The Oyster Recovery Partnership has been picking up oyster shells from restaurants, bars and even landfills around Maryland for 10 years, part of a project aimed at restoring the bivalves to the Chesapeake Bay and cleaning the water as well.
But the supply of shells has dropped dramatically since the pandemic hit, putting a crimp in those efforts.
Matt Miller, who works for the partnership, or ORP, was hauling barrels full of oyster shells from Annapolis restaurants to his truck parked near the City Dock one recent morning.
He had three blue, 32-gallon barrels after one trip, one not quite full and the others less than half full.
They came from four different restaurants, he said. If he emptied one of the less than full barrels into another, he’s “probably be looking at, like 64 gallons,” he said. “And you’d probably get over 100 just from O’Brien’s alone on a typical day,” he added, referring to a popular Main Street bar.
But that was before the pandemic that has reduced many bars and restaurants to carry out operations and driven oyster sales down.

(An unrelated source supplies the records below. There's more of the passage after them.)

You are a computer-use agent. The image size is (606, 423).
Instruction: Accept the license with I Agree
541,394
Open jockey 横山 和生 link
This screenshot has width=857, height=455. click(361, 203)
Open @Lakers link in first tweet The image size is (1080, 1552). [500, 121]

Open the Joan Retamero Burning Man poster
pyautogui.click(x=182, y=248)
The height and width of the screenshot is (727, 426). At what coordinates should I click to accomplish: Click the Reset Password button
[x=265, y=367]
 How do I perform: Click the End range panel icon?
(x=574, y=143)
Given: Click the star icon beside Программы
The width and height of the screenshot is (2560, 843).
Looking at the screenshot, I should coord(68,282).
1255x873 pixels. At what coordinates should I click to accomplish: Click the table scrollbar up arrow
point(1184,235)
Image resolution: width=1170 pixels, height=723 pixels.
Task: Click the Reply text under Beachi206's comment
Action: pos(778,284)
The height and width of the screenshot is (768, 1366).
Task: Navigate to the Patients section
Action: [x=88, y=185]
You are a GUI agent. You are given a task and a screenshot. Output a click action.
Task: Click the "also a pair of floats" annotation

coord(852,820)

George Betz, the executive chef at Boatyard Bar and Grill, the largest supplier of oyster shells in Annapolis, says they “don’t sell oysters for carry-out.”
“As you can imagine, it’s pretty tough,” he explained. “It’s cumbersome. You can sell them whole, but it’s not a big call for that.”
He says his overall business—as well as oyster sales—has been down by about 40 percent because of the pandemic.
And that reflects the drop-off through the entire recycling program, says Tommy Price, who manages it for ORP.
“This is peak oyster season, between Thanksgiving and winter holiday season,” he said. “Usually, it’s going great guns and right now we’re significantly less than half our normal pick up.”
He says some restaurants are down to a quarter of what they usually supply.
Others are still going strong, he added, “but our truck is a lot lighter today, in the past couple weeks, and really since March has declined significantly.”
ORP drivers haul the shells to a lot in Grasonville, just the other side of the Kent Narrows, clean them and take them to the University of Maryland’s Horn Point Hatchery near Cambridge where scientists attach baby oysters, larvae, to the shells because that’s where they grow best.
Then, ORP crews haul the shells and the larvae to man-made oyster reefs in three Choptank River tributaries, Harris Creek, the Little Choptank and the Tred Avon River, to grow and do what oysters do best, filter the water and provide habitat for other Chesapeake creatures.
Stephanie Reynolds Westby, the top oyster scientist at NOAA’s Chesapeake Bay Program, says oysters are an ecological keystone species. The water they clean allows sunlight to reach the bay bottom, which allows seagrasses to grow, which provides food for birds and more habitat and nurseries for crabs and fish.
“So, they’re very important,” she said. “There really is this connection between these oysters and all of these other creatures. It’s another habitat type. It’s like underwater grasses the functions that they provide.”
But there are no longer enough oysters in the bay to provide those functions on the scale that’s necessary. Reynolds Westby says the oyster population, bay wide, is estimated at one percent of historic levels because of overfishing and disease.
“When you lose 99% of your oysters, you lose 99% of everything that goes a long with it.”
And that’s where ORP’s shell recycling program comes in. Oysters won’t grow in Chesapeake Bay mud. They need hard surfaces, like other oyster shells. Tommy Price says they are what nature prefers.
“It’s what oysters want to stick to to grow for the rest of their lives,” he said. “It’s a calcium carbonate and oysters just naturally stick to that best out of any other substrate.”
Totaling more than 800 acres, the projects in the Choptank tributaries—Harris Creek, the Little Choptank and the Tred Avon River--are what Reynolds Westby calls thriving “world-wide examples” of large-scale oyster restoration projects. But still, it will take a lot more similar operations, and more recycled shells, to make a dent in improving the bay-wide oyster population.